--- PROBLEM STATEMENT ---
Each line of the records that holds "accomplish" should be shown in full.

--- Pixel coordinate grounding data ---
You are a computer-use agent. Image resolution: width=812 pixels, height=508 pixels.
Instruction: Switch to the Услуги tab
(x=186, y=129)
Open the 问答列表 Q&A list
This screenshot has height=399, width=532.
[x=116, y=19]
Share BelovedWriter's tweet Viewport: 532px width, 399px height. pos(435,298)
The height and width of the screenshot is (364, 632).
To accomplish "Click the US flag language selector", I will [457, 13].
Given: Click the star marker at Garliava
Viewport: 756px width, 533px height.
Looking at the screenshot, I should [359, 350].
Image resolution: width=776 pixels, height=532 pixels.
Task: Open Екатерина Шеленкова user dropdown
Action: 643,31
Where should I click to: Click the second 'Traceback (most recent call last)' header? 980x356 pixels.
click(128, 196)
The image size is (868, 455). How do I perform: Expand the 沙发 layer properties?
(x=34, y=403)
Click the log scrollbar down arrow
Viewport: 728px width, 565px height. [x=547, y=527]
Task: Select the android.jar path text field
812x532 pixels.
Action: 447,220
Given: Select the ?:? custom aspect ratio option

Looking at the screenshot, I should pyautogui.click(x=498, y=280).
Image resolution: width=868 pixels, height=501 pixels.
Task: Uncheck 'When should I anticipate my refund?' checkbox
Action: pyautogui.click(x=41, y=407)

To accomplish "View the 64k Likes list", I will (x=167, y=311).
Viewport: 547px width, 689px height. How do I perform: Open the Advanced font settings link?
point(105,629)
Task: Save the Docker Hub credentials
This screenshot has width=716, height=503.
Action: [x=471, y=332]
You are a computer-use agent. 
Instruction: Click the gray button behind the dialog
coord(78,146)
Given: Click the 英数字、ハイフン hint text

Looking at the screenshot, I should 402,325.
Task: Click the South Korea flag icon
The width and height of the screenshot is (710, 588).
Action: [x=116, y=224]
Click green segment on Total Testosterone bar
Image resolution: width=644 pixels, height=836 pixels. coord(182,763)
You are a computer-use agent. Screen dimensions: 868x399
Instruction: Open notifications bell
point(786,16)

--- ANSWER SPACE ---
To accomplish "Click the US flag language selector", I will [457, 13].
To accomplish "View the 64k Likes list", I will (x=167, y=311).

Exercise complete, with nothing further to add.